[Collected data entries]
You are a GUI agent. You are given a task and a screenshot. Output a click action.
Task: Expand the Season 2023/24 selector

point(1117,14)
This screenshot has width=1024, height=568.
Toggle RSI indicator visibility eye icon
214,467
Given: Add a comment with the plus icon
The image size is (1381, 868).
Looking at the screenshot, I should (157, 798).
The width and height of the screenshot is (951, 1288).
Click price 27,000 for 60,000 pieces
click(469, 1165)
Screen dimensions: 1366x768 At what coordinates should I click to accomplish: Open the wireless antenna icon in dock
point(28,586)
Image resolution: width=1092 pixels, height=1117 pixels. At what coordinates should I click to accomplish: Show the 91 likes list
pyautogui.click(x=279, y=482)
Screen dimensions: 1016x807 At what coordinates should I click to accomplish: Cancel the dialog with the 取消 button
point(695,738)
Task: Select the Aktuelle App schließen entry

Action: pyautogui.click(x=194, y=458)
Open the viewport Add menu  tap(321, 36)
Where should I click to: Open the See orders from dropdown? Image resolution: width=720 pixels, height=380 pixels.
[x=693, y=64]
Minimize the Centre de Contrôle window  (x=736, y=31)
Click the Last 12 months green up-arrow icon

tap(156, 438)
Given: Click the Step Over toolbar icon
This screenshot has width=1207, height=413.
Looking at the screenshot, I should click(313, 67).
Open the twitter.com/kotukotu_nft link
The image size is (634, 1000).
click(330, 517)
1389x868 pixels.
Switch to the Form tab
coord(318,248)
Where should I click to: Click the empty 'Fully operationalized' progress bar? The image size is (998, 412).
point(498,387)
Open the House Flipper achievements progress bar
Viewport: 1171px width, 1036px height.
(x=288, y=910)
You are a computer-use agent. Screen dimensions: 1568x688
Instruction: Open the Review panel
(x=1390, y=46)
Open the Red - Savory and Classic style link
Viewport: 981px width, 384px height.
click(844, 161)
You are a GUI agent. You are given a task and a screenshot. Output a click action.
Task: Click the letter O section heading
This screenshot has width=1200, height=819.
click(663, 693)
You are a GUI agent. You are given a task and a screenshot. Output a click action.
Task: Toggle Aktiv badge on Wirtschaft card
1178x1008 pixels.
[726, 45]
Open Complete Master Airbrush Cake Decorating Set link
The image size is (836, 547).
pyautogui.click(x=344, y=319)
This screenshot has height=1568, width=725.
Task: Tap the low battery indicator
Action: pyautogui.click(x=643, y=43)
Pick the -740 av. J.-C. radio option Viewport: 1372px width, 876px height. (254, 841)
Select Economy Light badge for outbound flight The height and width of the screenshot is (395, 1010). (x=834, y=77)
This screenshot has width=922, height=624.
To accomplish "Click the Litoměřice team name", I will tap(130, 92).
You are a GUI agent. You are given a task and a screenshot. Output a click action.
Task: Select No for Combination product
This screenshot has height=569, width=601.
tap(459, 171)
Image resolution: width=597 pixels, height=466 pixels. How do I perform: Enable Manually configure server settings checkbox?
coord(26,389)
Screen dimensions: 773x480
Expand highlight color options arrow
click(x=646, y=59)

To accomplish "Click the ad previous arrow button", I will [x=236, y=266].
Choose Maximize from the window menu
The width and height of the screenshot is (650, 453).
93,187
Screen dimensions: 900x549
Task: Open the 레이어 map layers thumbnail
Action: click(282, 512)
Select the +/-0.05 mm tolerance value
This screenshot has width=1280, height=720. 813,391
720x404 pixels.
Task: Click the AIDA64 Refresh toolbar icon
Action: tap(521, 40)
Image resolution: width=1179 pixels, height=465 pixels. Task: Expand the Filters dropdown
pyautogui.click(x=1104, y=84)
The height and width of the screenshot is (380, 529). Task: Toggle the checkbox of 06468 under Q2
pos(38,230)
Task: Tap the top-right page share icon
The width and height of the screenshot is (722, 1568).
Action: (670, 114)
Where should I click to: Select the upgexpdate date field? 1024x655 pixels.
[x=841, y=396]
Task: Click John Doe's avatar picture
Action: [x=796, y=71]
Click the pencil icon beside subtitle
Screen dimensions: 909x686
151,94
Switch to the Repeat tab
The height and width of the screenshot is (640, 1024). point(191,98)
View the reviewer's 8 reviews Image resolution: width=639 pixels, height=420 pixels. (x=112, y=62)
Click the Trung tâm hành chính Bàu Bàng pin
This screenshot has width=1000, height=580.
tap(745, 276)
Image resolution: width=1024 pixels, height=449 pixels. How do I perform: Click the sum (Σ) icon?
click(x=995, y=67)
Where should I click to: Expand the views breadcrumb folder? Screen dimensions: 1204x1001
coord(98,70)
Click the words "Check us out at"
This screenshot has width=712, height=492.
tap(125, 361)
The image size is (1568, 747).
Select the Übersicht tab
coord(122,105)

[What you are asked to do]: In the data above, each line holding "badge" is to be found and copied.

[Reply]:
Task: Toggle Aktiv badge on Wirtschaft card
Select Economy Light badge for outbound flight The height and width of the screenshot is (395, 1010). (x=834, y=77)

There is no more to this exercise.